* [Task details]: Every line of the material below in which "screenshot" shows up is to be located and copied.

* [Records for this exercise]:
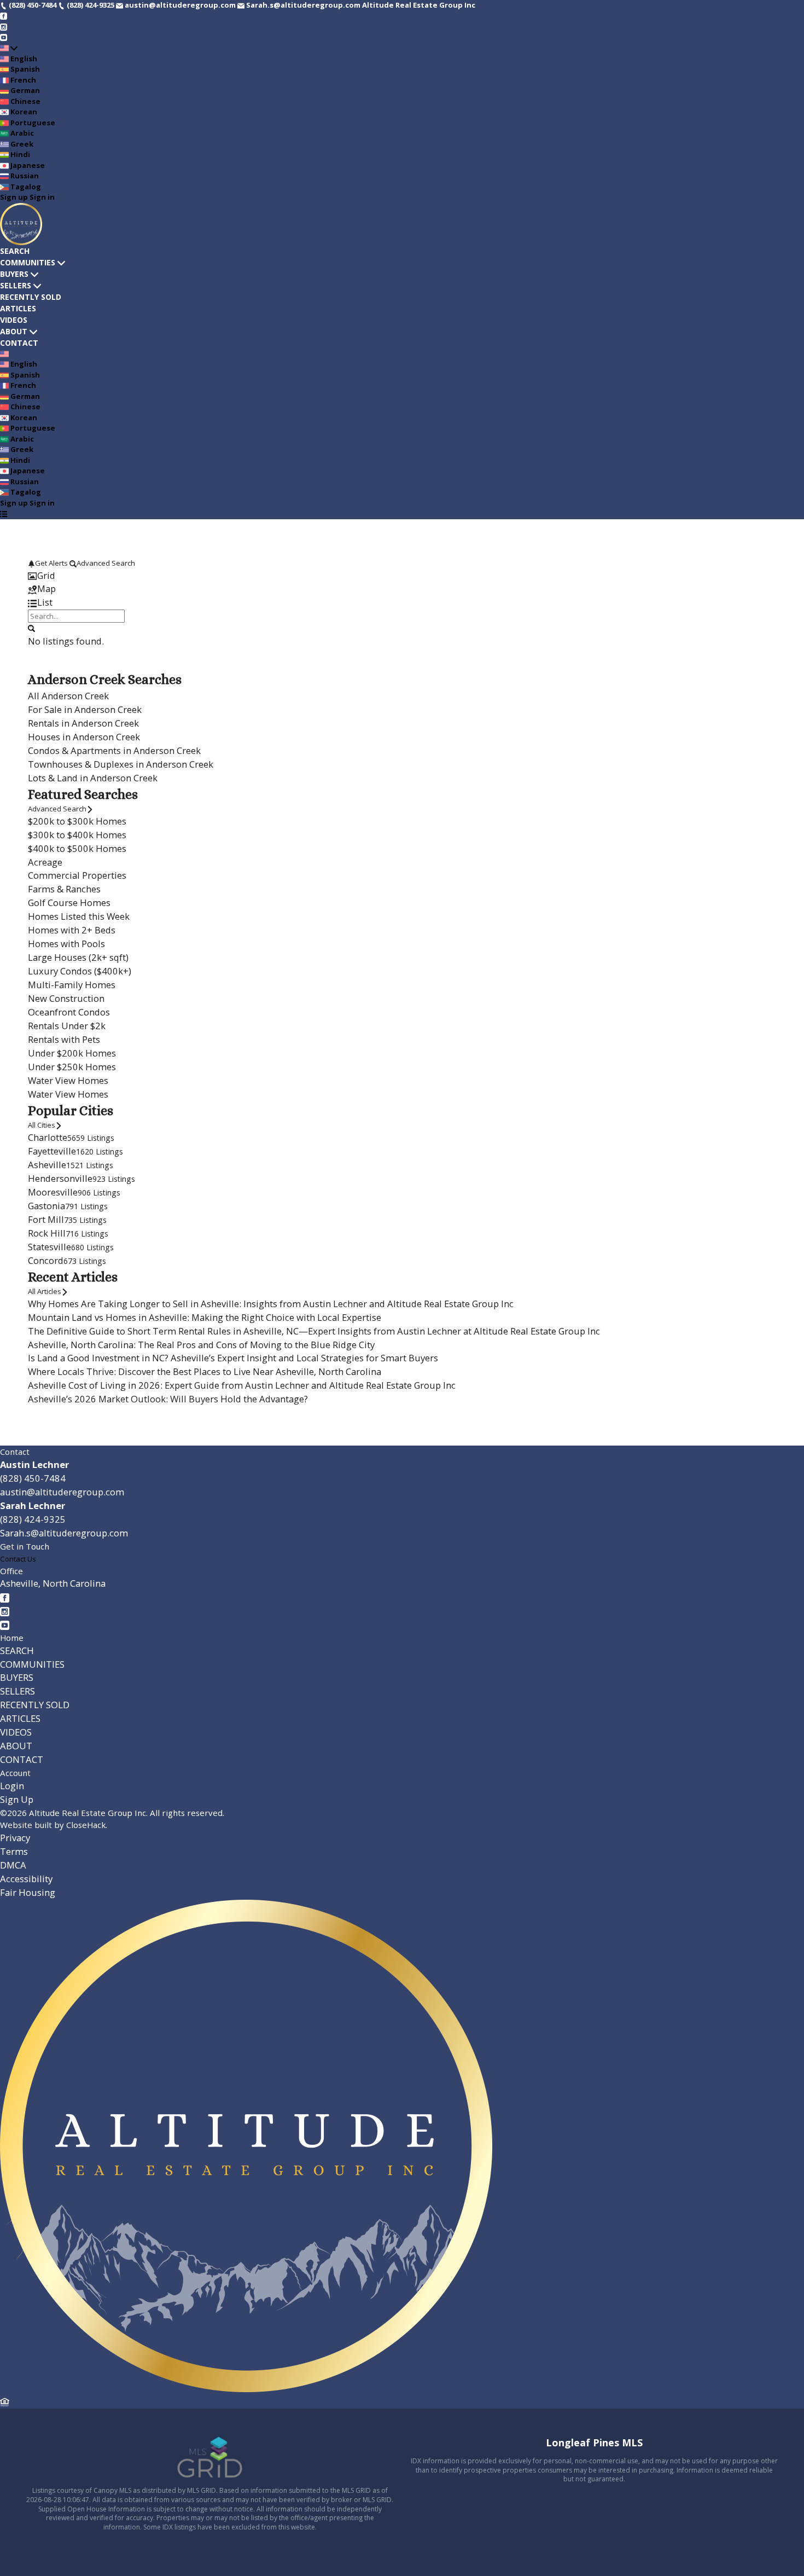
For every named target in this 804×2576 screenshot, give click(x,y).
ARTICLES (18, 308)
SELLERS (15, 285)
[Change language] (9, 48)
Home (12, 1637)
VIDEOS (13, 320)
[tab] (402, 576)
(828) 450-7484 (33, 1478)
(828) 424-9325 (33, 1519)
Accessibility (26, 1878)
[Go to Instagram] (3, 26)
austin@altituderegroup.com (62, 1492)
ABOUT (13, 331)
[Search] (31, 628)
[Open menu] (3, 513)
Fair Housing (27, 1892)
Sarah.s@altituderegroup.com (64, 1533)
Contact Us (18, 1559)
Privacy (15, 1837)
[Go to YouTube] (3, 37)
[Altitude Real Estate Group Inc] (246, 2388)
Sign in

--

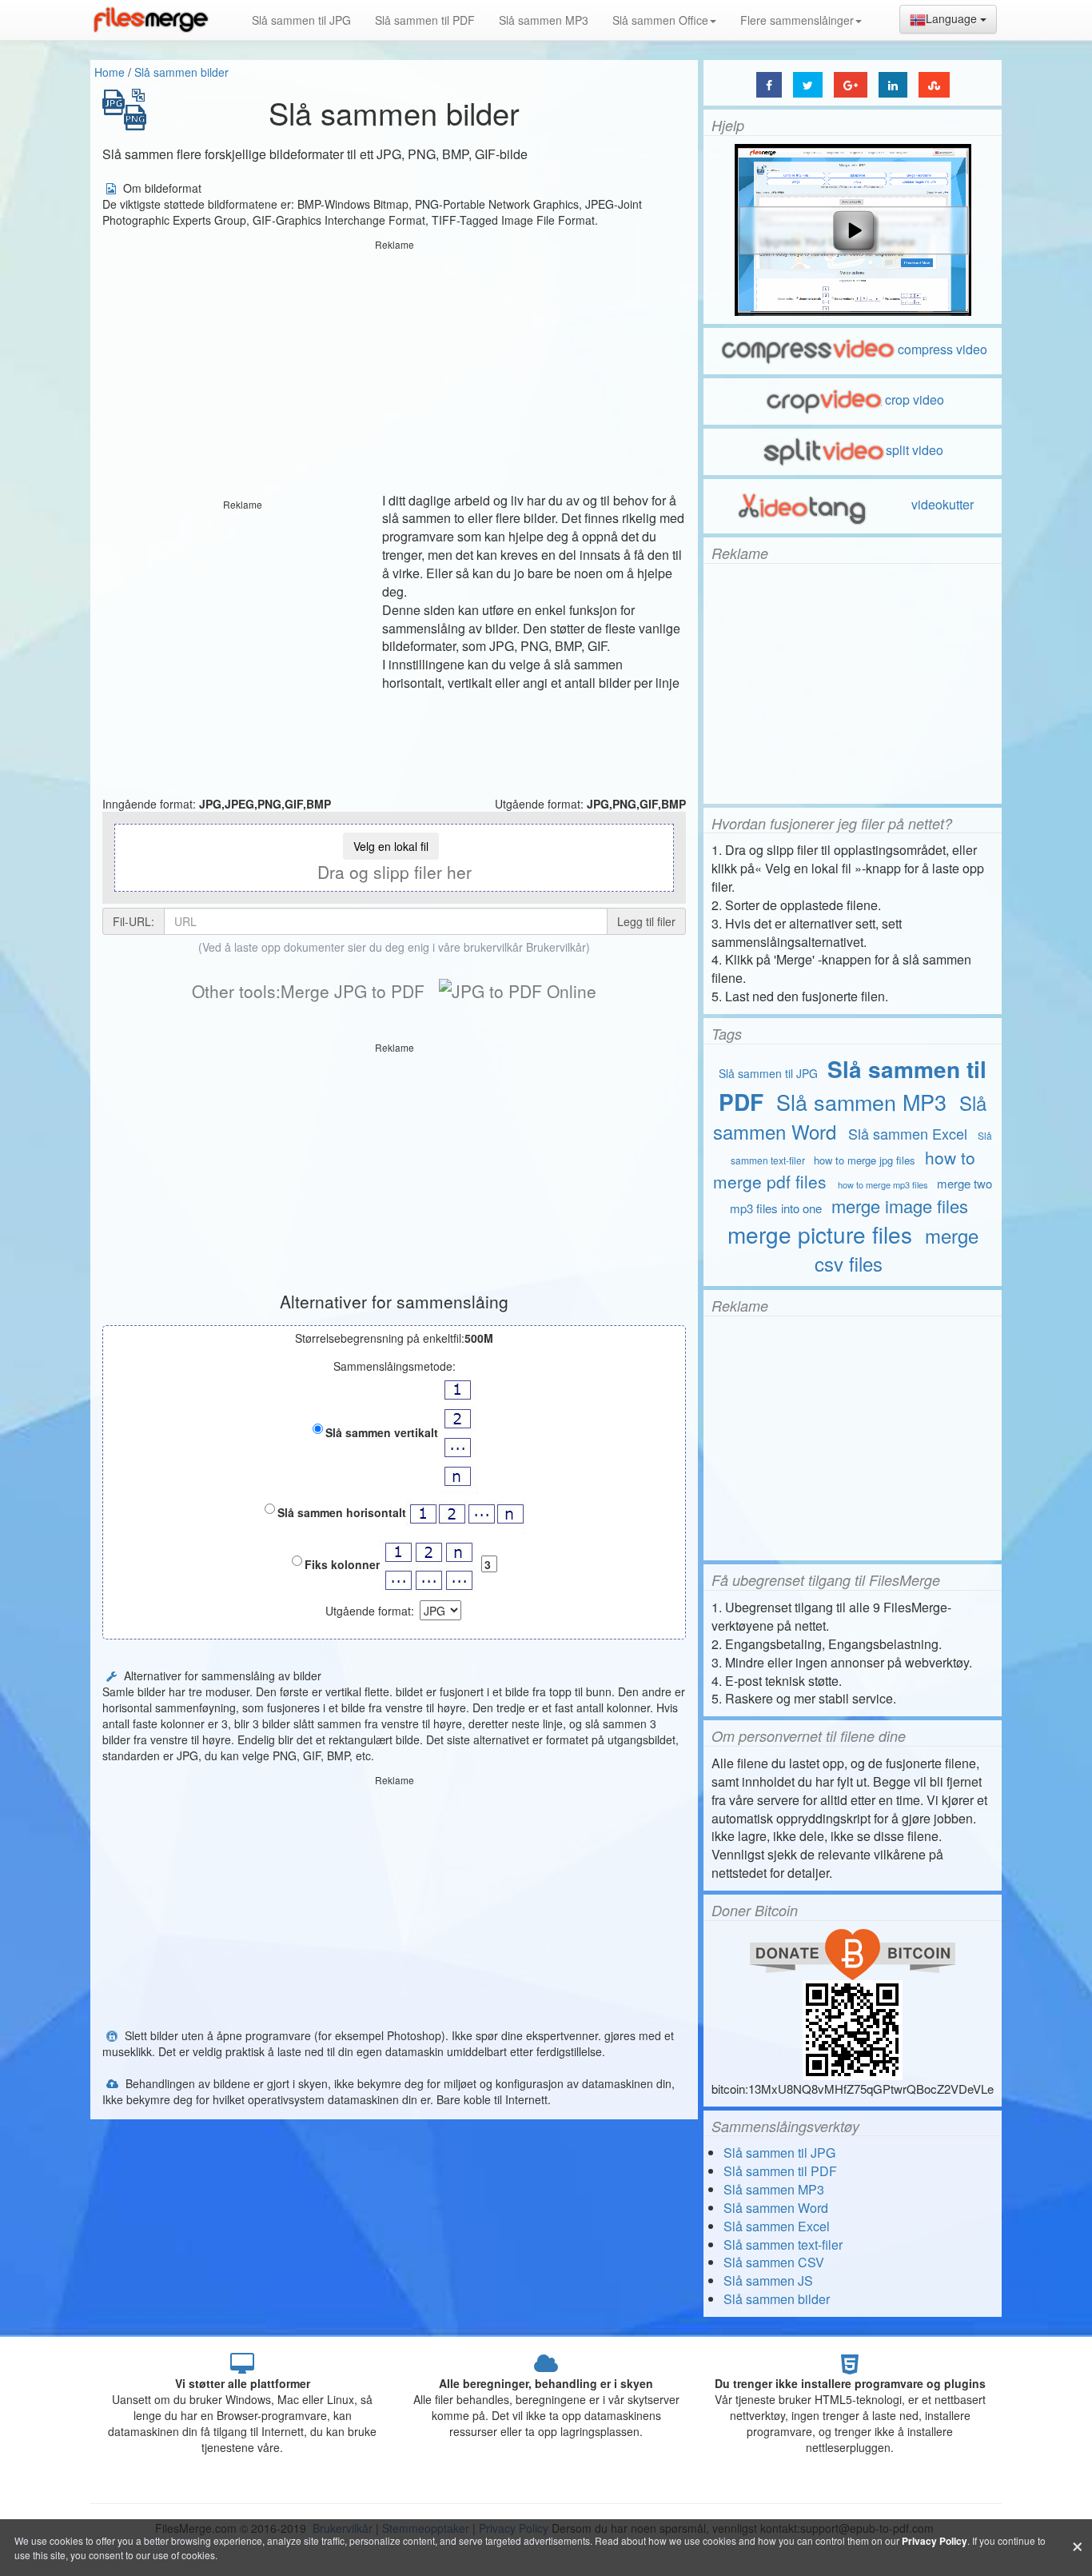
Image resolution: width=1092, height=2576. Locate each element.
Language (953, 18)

* * *

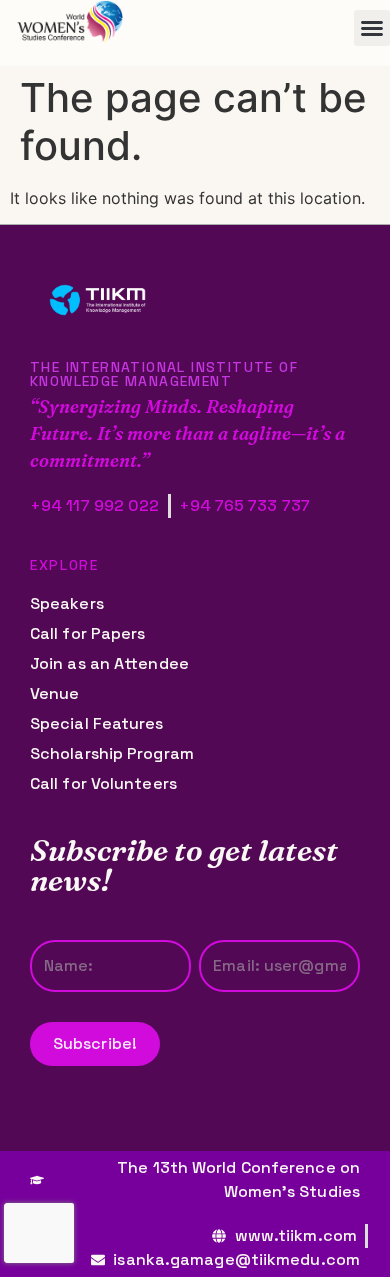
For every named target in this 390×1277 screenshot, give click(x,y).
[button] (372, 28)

* [Result of the task]:
For every named target in this 804×2576 screenshot, give click(x,y).
For every named target in this 390×1277 screenshot, give click(x,y).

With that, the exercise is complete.